In 2016, Morrison is reported to have received a “six-figure sum” as a settlement for his wrongful conviction on charges relating to the 1990 abduction of IRA informer Alexander ‘Sandy’ Lynch.

According to the then Sinn Féin director of publicity, he had gone to a house in Lenadoon in west Belfast to speak to Lynch, who it’s claimed had agreed to out himself as an informer at a press conference.

Morrison, who says he’d previously organised similar press conferences, wanted to establish whether Lynch, who had been interrogated at the house over a number of days by Freddie Scappaticci and others on behalf of the IRA’s internal security unit, “was for real or a Walter Mitty character”.

Soon after arriving, the house was raided and Morrison arrested, in what he believes was a set-up with the aim of discrediting him and Sinn Féin by demonstrating a direct link to the IRA.

It’s now widely acknowledged that the British Army and RUC personnel were directed to the house by Scappaticci, who 13 years later would be unmasked as Stakeknife, the highest ranking agent in the IRA.

While Morrison maintains that “everyone in that house was a suspect”, the episode that led to his conviction aroused suspicion in the IRA and marked the end of Scappaticci’s involvement with the organisation’s so-called nutting squad.

The former Sinn Féin director of publicity accepts Scappaticci is Stakeknife but describes as “nonsense” the suggestion that he or any British agent’s actions were instrumental in bringing an end to the IRA’s campaign.

He suggests that as well as the British and unionists, who wish to downplay the efficacy of the IRA campaign, there are a number of authors and commentators, including former comrades, whose work is designed to discredit mainstream republicanism.

He says the argument that the IRA was widely infiltrated “suits their agenda”.

“Their agenda is that the peace process was manipulated by British intelligence and that the republicans really didn’t know what they were doing,” he says.

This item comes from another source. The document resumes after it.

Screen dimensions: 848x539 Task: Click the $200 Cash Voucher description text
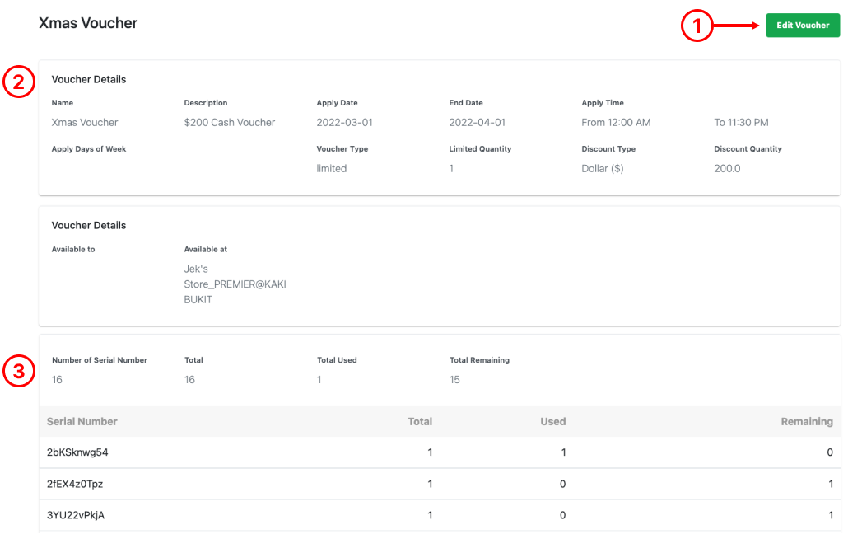(230, 122)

“It’s such a nonsense because it disregards the rest of us. What about the prison population? What about the activist population? Are we so stupid?

“When it comes from the Brits it’s a very racist, Paddy Irishman approach, suggesting republicans couldn’t independently come to this view themselves.”

He says he’s read claims that Freddie Scappaticci “vetted everybody that was joining the IRA” and dismisses them as “total, absolute b***s”.

“How could that be? How is it even possible?

“Scap didn’t catch informers. It was the IRA on the ground, who identified suspects and then went to the leadership.”

He rhymes off past IRA operations, many of which were carried out in England, including the Brighton bomb, 10 Downing Street mortar bomb attack, Deal Barracks, and the 1990 killing of Conservative MP Ian Gow TD by a car bomb planted outside his East Sussex home.

“So where’s all the agents if the IRA’s so heavily infiltrated? How come all these operations took place?

“They even go as far as to claim that the British government let those people die to cover up for Scap.

“The worst thing about it is, and I have no love for informers because two times out of the four that I was put in jail, it’s been a result of informers, but people who became informers for whatever reason, their handlers had a duty of care towards them,” he says.

He argues that on many occasions when Freddie Scappaticci let his handlers know that the IRA had identified and interrogated an informer, the response of the authorities was to let them die.

“The effect of the death all played out within the nationalist community. The family would obviously deny that their son was an informer, all of their relatives, if there were sympathisers of the republican movement, would shun it. It’s very demoralising within the own community, seen as a betrayal.

“So they were killing people who were working for them. Where’s the morality in that?

“These people were just expendable because it would produce a problem for the nationalist community. It was all about the propaganda value.”